> _WORK ORDER_
Within the records, find every line that includes the word "potreby" and copy it.

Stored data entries
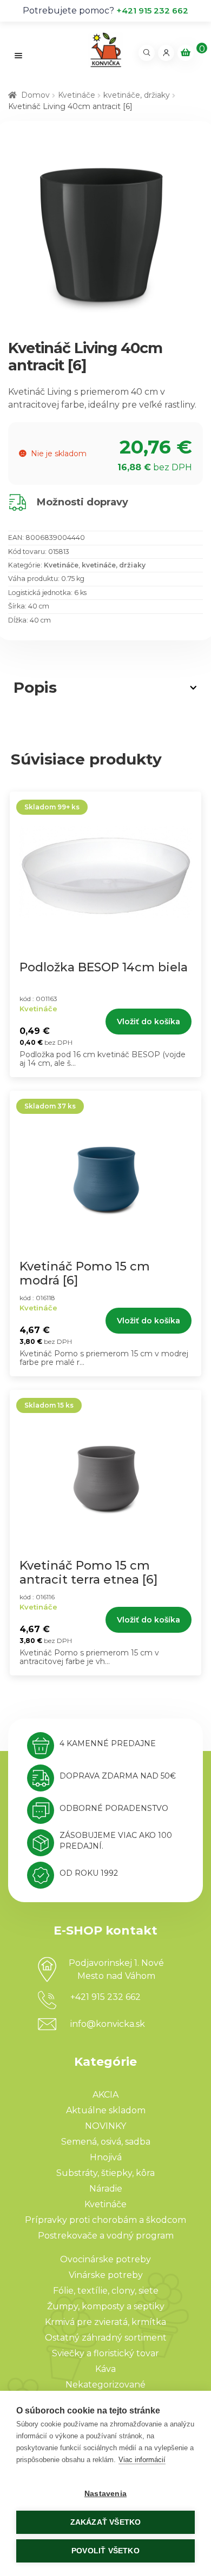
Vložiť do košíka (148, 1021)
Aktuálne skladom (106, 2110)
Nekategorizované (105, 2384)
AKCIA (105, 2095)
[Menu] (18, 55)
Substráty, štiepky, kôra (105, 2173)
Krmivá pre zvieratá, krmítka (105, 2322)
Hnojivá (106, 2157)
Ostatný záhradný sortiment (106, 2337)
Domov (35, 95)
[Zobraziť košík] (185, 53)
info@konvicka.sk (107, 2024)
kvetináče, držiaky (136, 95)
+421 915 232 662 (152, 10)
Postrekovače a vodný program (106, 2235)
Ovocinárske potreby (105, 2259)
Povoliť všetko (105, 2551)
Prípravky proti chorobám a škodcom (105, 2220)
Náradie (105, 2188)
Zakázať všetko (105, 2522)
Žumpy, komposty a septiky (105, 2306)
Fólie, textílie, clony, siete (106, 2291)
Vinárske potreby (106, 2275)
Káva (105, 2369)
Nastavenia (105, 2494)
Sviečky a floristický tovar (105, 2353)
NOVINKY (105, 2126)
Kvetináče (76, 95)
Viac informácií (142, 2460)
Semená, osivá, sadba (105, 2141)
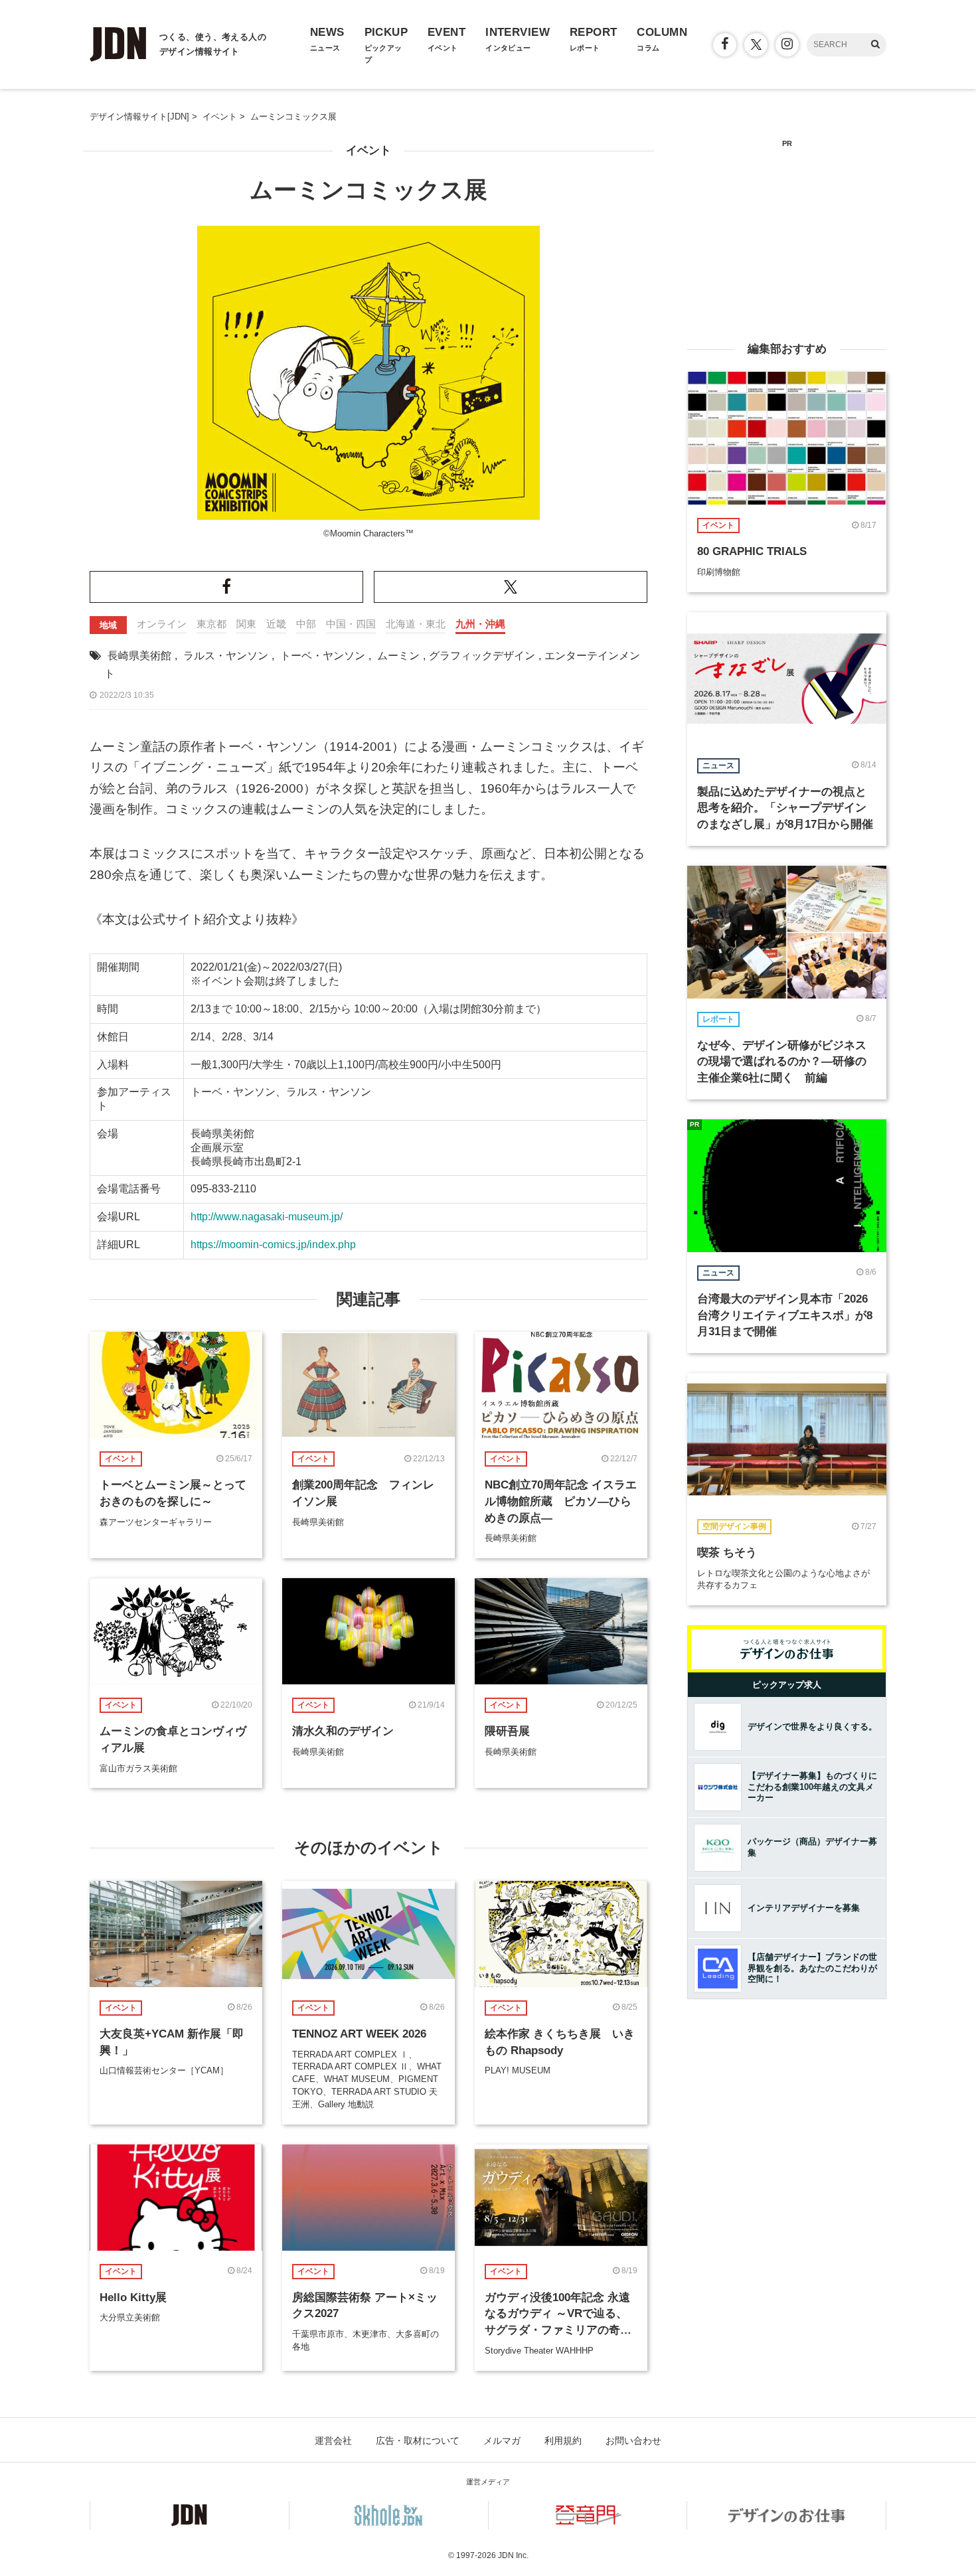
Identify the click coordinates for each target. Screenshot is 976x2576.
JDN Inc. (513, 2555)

> _RESPONSE FOR THIS EXERCISE_
Ovocinárske potreby (105, 2259)
Vinárske potreby (106, 2275)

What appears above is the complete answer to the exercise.